Combined effects of internal exhaust gas recirculation and tumble motion generation in a flex-fuel direct injection engine

Abstract

The increasing demands placed on the global automotive industry for reducing the environmental impact of its activities have stimulated changes in the concept and design of internal combustion engines. Seeking to comply with a more sustainable future of mobility, the purpose of the present work is to study the impacts of exhaust gas recirculation, combined with changes in the in-cylinder primary flow structure, in the experimental operation of a single-cylinder research engine. The two main fuels for the Brazilian light-vehicle fleet, gasohol (E27) and bioethanol derived from sugarcane (E100), were directly injected in the tests.
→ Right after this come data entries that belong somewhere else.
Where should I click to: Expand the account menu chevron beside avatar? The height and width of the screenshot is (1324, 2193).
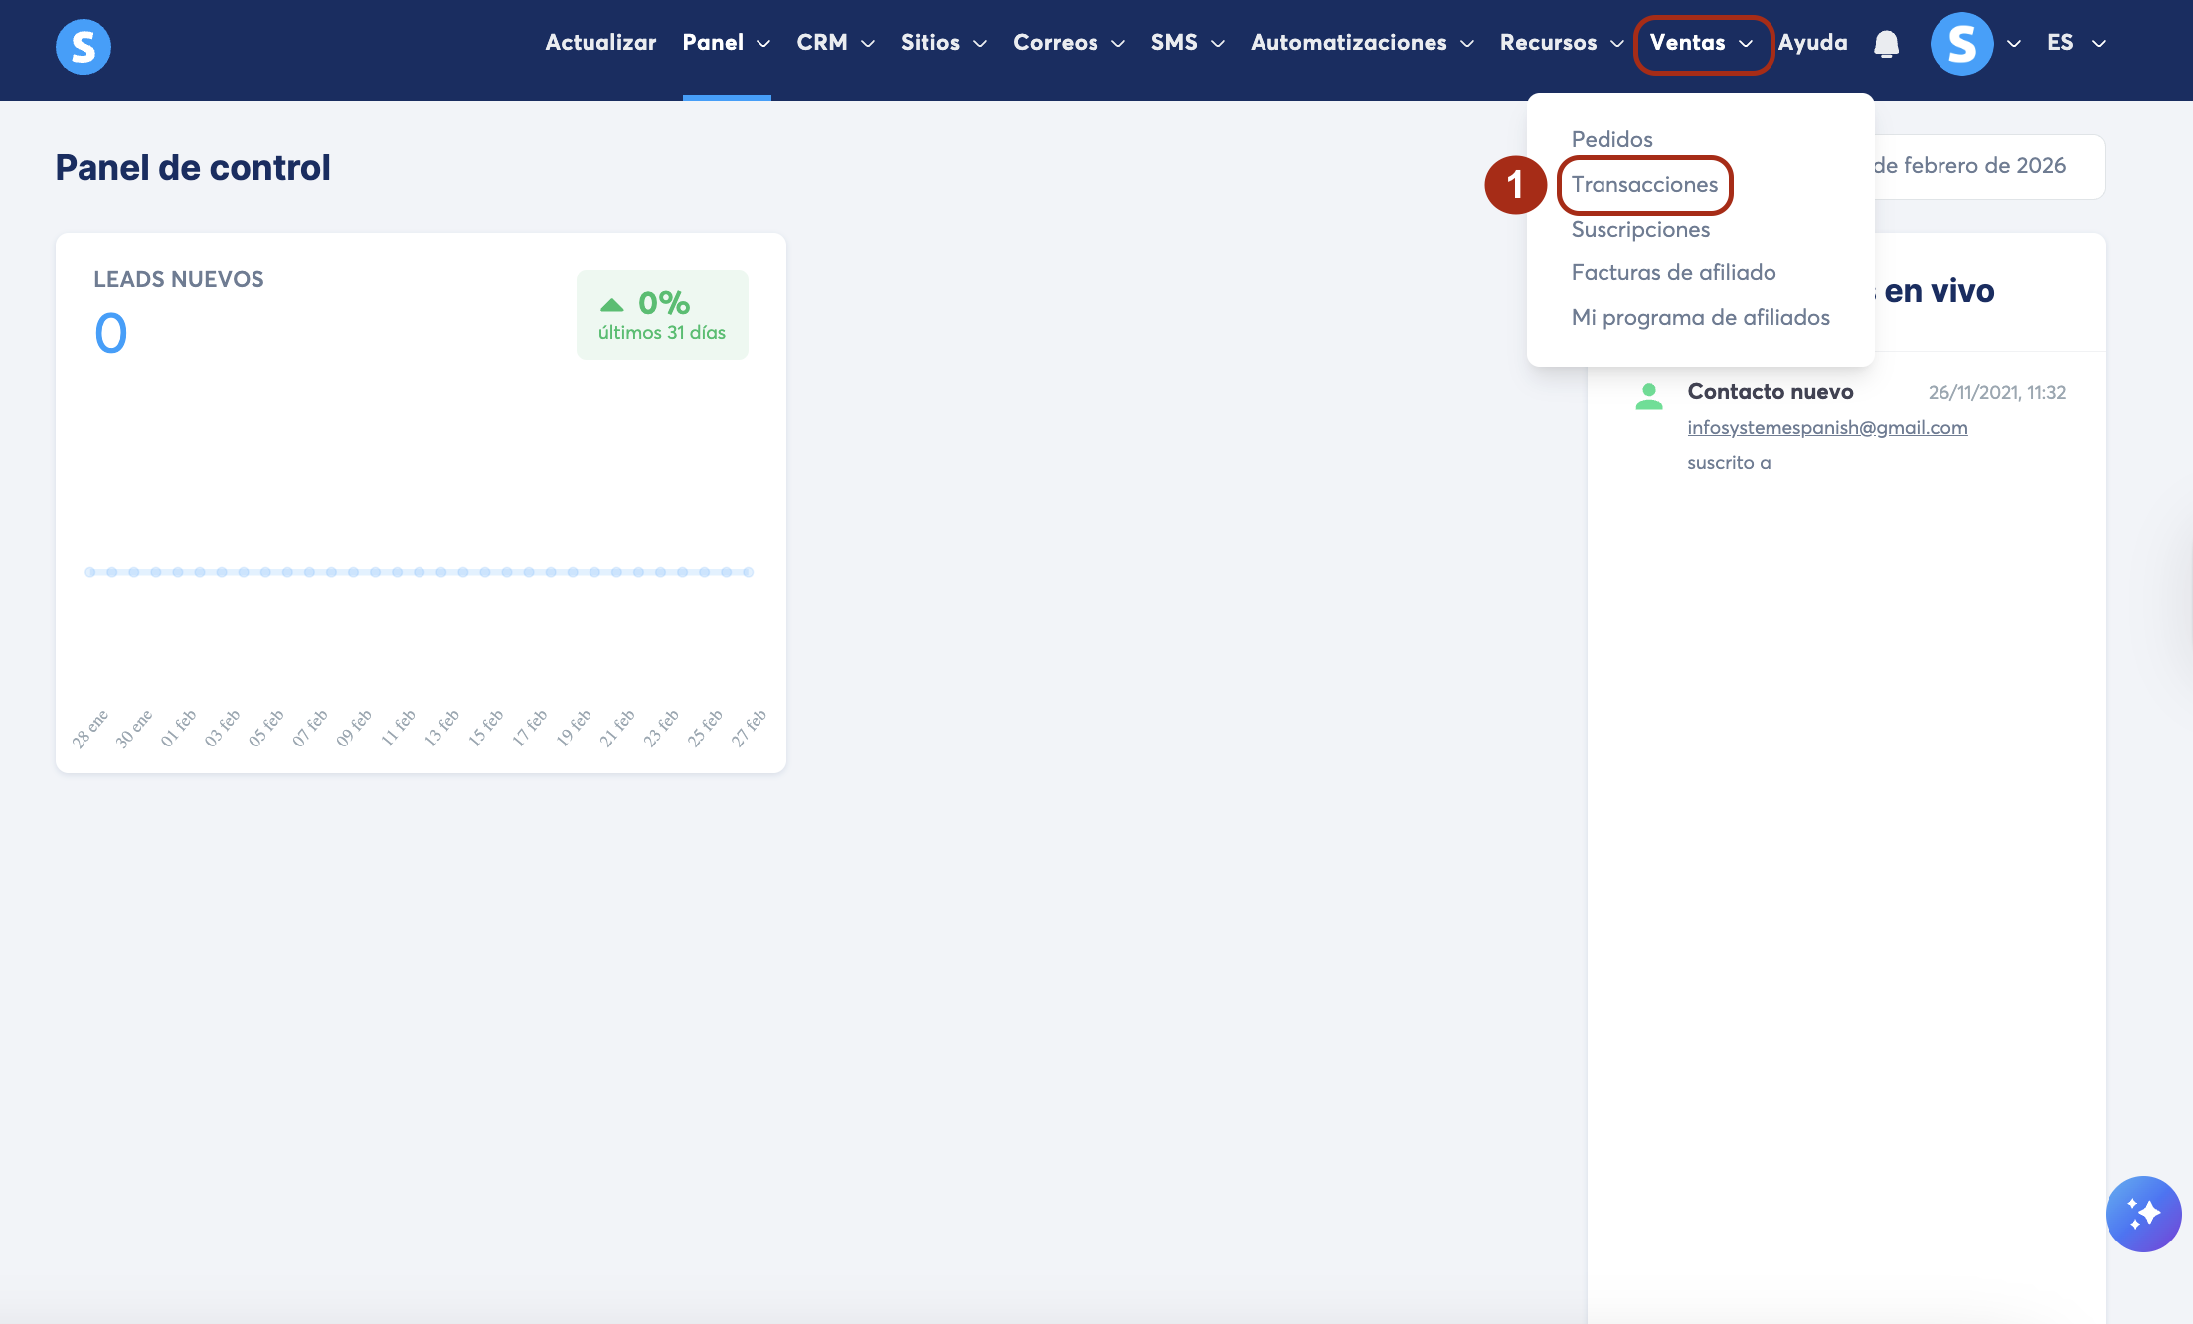2014,44
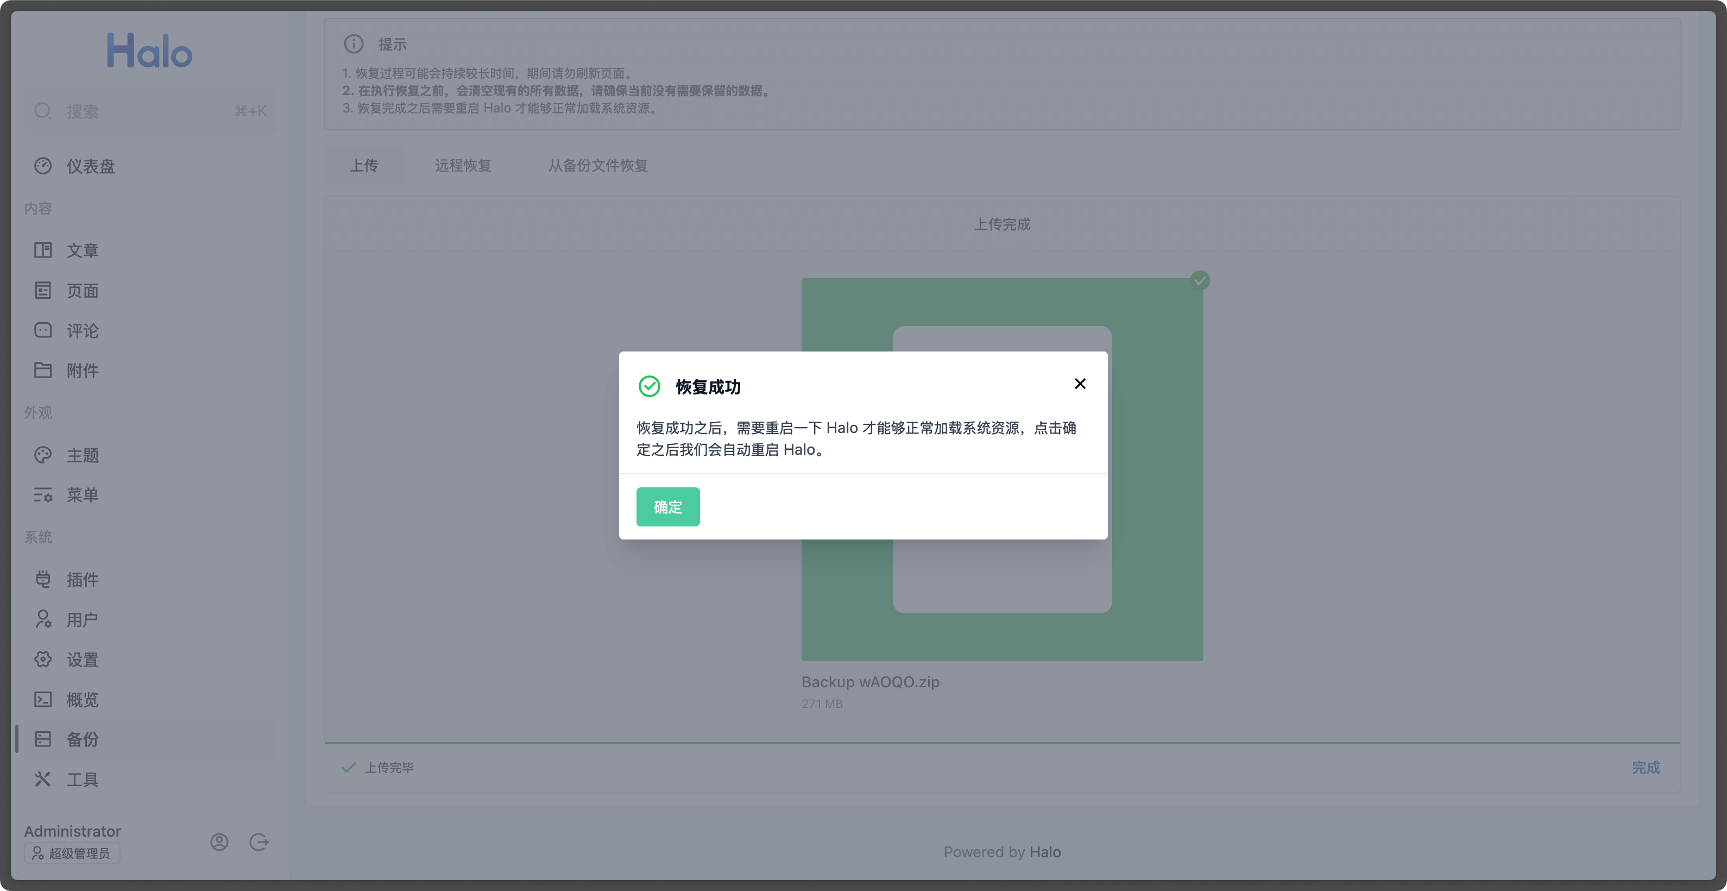Open the 概览 overview section
Screen dimensions: 1727x891
pos(43,699)
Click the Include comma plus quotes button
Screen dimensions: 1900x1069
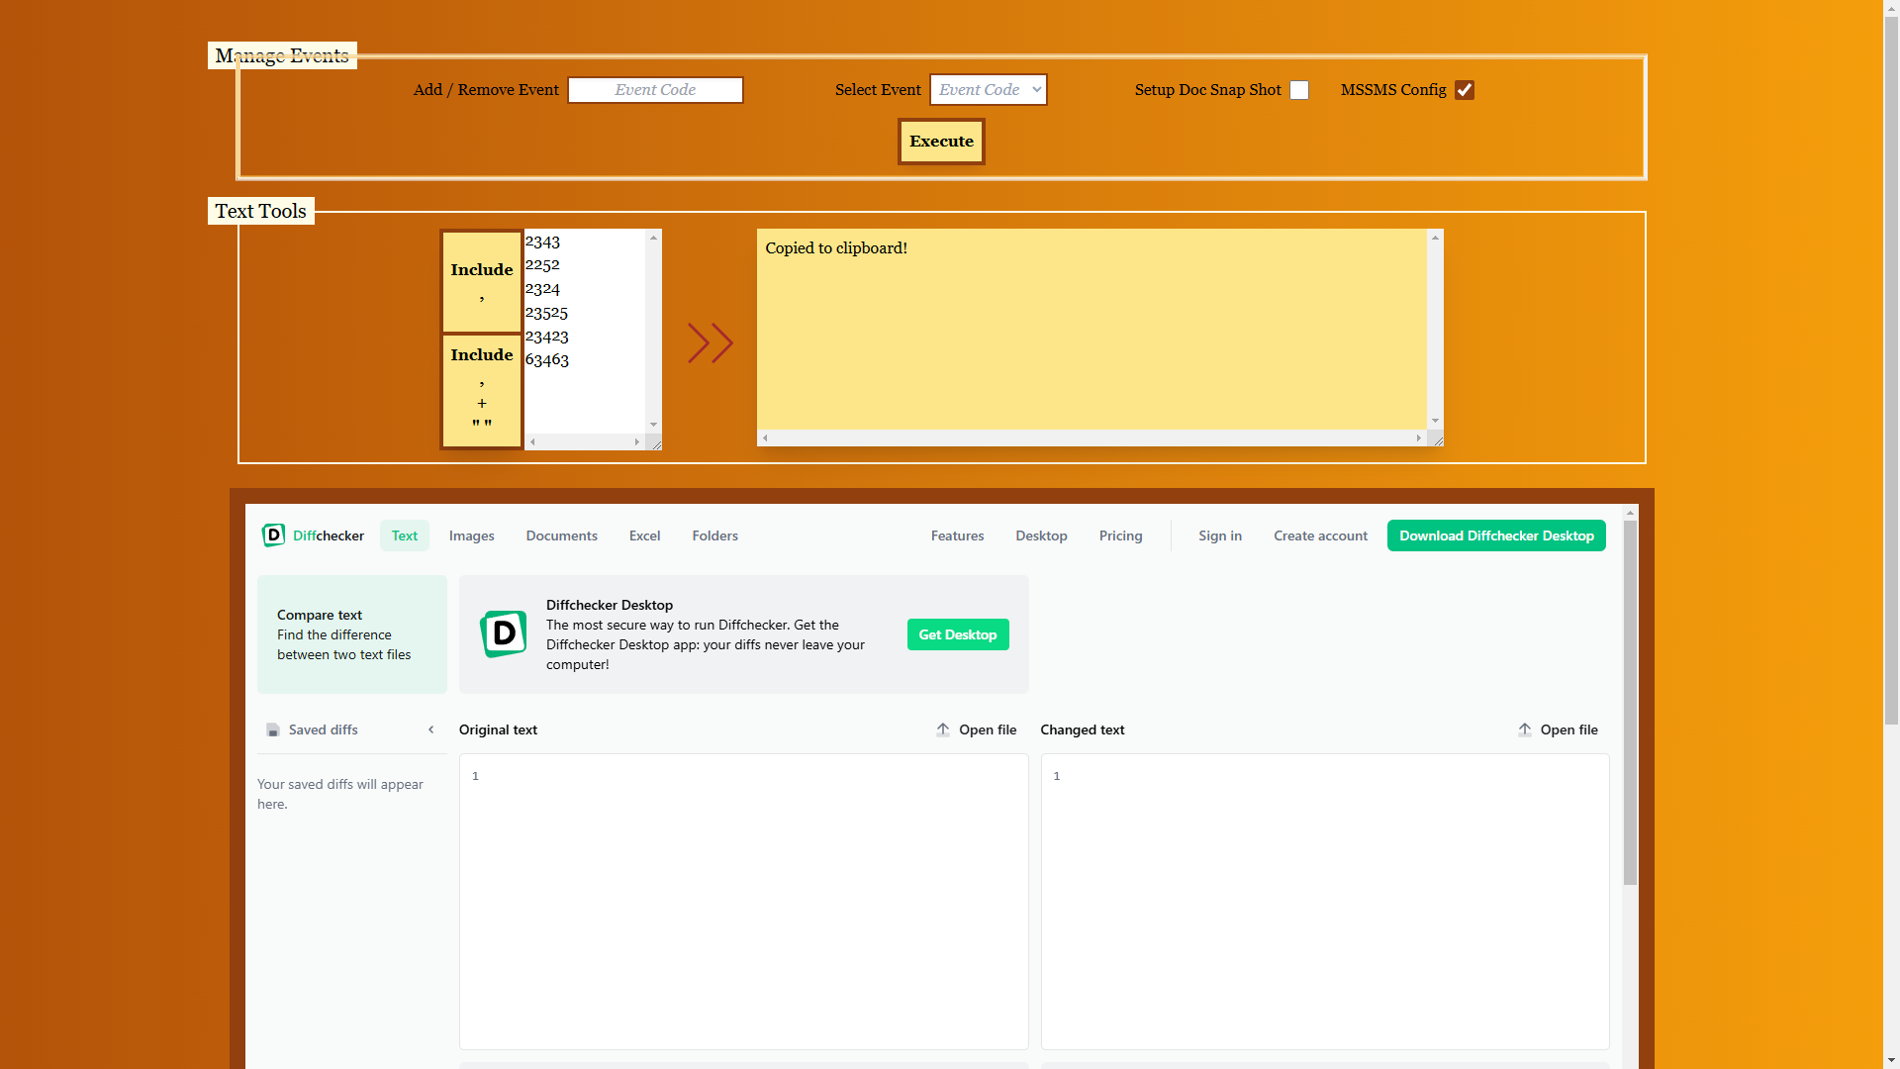(482, 391)
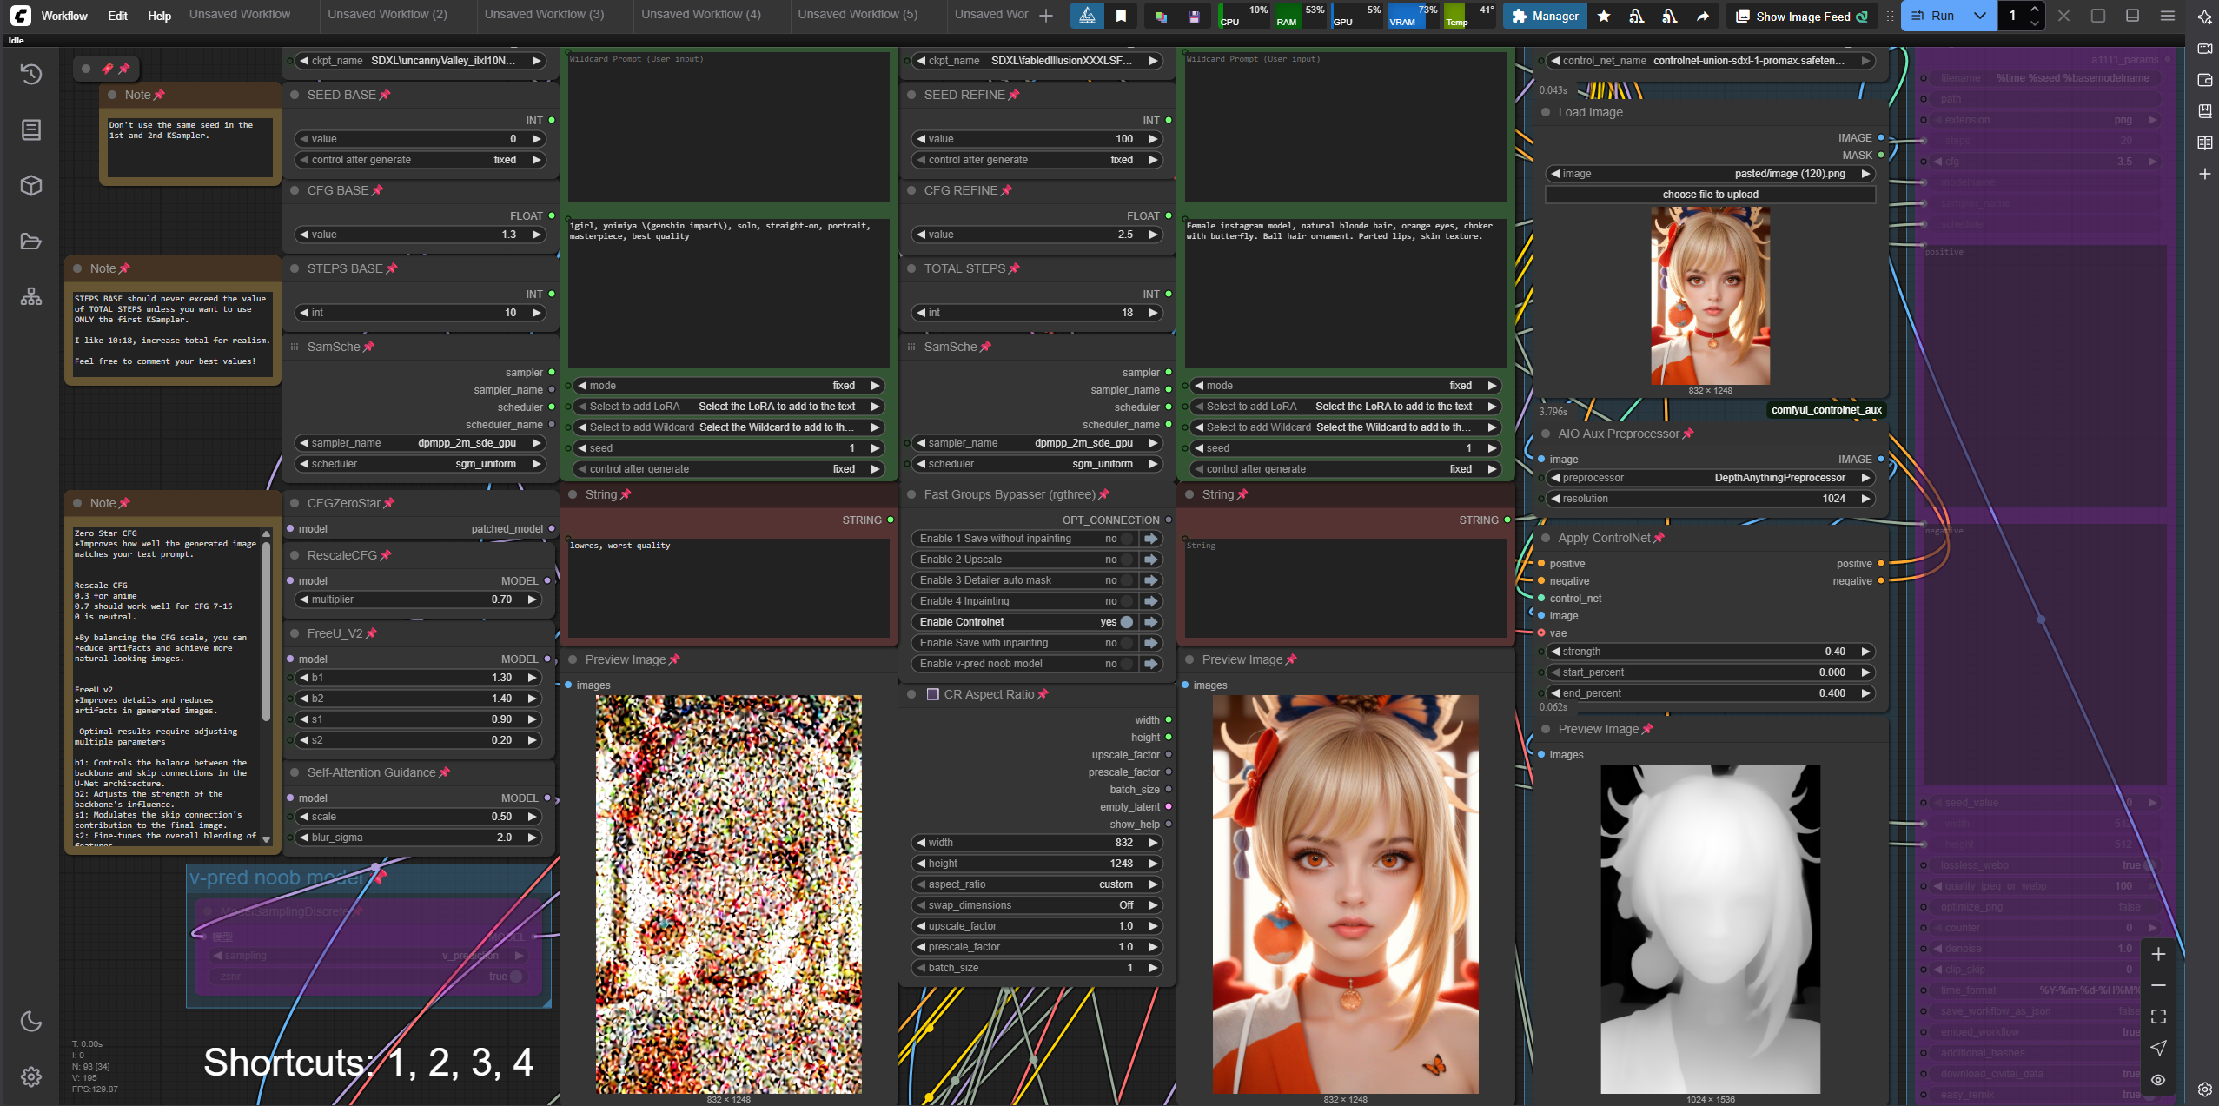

After performing a baseline calibration to investigate the best valve timing setup for the camshaft in order to optimize the trapped EGR, the induced tumble motion proved to be an effective method to speed up the combustion flame propagation, enhancing the fuel conversion efficiency. The results showed up to 10% fuel consumption reduction, lower exhaust pollutant emissions of CO2, CO, NOX and HC when compared to the baseline engine experiments. Improvements in combustion phasing were observed, with the CoV of IMEP always remaining below the upper limit of 3.5%. The internal EGR combination with in-cylinder tumble flow was a powerful strategy to enhance the overall engine efficiency whilst minimizing its environmental impact, especially for the ethanol-fueled tests, in which the compression ratio was raised from 11.5 to 15.0.